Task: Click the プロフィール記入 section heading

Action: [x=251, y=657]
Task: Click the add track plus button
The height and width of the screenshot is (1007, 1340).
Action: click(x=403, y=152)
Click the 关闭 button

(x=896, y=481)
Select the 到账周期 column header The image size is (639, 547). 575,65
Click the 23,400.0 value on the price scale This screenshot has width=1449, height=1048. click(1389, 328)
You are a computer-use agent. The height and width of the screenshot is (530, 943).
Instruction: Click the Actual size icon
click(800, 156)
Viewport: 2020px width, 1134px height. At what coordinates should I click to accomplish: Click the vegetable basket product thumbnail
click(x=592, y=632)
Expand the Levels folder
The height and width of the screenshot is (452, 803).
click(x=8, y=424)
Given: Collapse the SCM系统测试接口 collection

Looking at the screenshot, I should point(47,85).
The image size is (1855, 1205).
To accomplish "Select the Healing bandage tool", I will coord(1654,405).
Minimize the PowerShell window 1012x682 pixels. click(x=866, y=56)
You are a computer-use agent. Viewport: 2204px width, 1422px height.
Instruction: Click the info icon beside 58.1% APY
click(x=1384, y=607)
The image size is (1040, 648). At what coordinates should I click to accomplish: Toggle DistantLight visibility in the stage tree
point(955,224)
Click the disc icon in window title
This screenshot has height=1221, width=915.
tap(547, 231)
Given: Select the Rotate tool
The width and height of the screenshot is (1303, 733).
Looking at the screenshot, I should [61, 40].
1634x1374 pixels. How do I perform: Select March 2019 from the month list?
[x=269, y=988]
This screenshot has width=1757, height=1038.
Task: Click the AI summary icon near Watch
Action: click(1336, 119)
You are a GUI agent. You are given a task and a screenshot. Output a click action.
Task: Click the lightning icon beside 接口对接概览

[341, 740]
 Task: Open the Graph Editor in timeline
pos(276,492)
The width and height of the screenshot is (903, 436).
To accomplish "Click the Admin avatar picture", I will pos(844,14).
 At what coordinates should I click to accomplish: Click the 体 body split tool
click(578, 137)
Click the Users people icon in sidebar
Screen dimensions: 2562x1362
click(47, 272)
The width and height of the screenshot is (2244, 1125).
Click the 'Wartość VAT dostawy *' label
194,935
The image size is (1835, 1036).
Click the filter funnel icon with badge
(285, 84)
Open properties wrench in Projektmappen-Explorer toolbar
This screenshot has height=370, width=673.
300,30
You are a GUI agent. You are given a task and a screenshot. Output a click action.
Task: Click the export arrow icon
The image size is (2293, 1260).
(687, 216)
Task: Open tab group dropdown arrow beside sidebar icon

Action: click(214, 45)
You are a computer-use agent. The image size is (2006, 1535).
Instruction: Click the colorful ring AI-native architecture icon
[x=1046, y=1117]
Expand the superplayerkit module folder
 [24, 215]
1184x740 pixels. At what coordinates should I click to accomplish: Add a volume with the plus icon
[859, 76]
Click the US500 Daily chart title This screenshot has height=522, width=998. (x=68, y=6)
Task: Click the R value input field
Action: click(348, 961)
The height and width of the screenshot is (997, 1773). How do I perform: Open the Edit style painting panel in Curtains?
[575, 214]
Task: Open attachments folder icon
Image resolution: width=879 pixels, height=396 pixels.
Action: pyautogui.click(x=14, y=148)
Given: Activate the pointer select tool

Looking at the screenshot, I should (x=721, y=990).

- [WORK TO BE COMPLETED] Whenever the word "will" appears in a line above, copy that line.

- [TASK RESPONSE]
To accomplish "Select the Healing bandage tool", I will coord(1654,405).
To accomplish "Click the Admin avatar picture", I will pos(844,14).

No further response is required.